In a similar way to Cavafy, whose poem has an atmosphere of counsel, Fr Moyses creates a similar climate. Fr Moyses advises the young monk of his poem ‘μη συλλογάσαι τι λένε οι άλλοι’ (‘do not think of what other say’) and ‘να χαίρεσαι την ένδοξη αφάνεια’ (‘enjoy the glorious obscurity’).[105] The advisory character of Fr Moyses’ poem recalls that of Cavafy, who also advises his reader saying: ‘τὸν ἄγριο Ποσειδῶνα δὲν θὰ συναντήσεις’ (‘the fierce Poseidon you’ll not encounter’) and ‘νὰ εὔχεσαι νἆναι μακρὺς δρόμος’ (‘pray that the road be long’).[106]

Following Cavafy, Fr Moyses uses, again, the conjunction ‘να’ in order to exhort the young monk to work and drive him in the correct direction of thought: to enjoy monastic obscurity. In addition, Fr Moyses’ prohibition to the young monk to draw attention to laymen’s speech is reminiscent of Cavafy’s words to his reader not to be afraid of Poseidon. Both poets try to give hope and strength to their interlocutors in order to continue their journey. As Poulis asserted,[107] Cavafy expresses religious elements; however, Fr Moyses strengthens these religious elements.

In general, Fr Moyses modifies Cavafy’s Ithaca. His poems are obviously inspired by Cavafy. However, he enriches them with elements that the reader does not see in the latter. In ‘Same Times’,[108] Fr Moyses replaces Cavafy’s single trophy with a double one. On the one hand, Cavafy says that the aim of the journey is to gain all the values that it offers. Nonetheless, Fr Moyses asserts that in accepting the values of the travel, you should become a national benefactor. Through the experience and all the values you acquired, you should help other people.
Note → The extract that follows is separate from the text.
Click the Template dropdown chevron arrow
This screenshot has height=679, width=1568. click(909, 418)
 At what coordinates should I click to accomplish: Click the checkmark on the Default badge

In ‘Athos Ithaca’,[109] Fr Moyses transfers readers, mentally, to his familiar surroundings; that of Mount Athos. He is an old monk, who advises a younger monk. In that way, the poem has a sound religious character, enriched by the monastic atmosphere of Mount Athos. Fr Moyses’ speech is descriptive and truthful, since he speaks as a real monk. His words are truthful, because he describes monasticism as someone who experiences the monastic life. Fr Moyses is not a layman who speaks about the monastic life as a visitor. Even if the reader considers that the poem constitutes an imaginary speech, the words of Fr Moyses reveal his closeness to monasticism. Fr Moyses reminds us that he is a monk, who writes poetry. Especially in ‘Athos Ithaca’, Fr Moyses takes the idea of Ithaca from Cavafy and writes something new. He writes a poem with sound Christian character about monasticism, by changing the name of Ithaca to Athos.

[To Be Continued]

[102] Cavafy, The Collected Poems, 36-39.

[103] Μωυσέως Αγιορείτου, Αθωνικά Ποιήματα, 75. My translation.

[104] As I have already shown, analyzing Cavafy’s Ithaca, the ideals are: experience, knowedge and wisdom. Fr Moyses, also, promotes these three ideals in his poem ‘Same Times’.

[105] Μωυσέως Αγιορείτου, Αθωνικά Ποιήματα, 75. My translation.

[106] Cavafy, The Collected Poems, 36-38.

[107] I mentioned Poulis’s opinion earlier.

[108] Μωυσέως Αγιορείτου, Αθωνικά Ποιήματα, 38. My translation.

[109] Μωυσέως Αγιορείτου, Αθωνικά Ποιήματα, 75. My translation.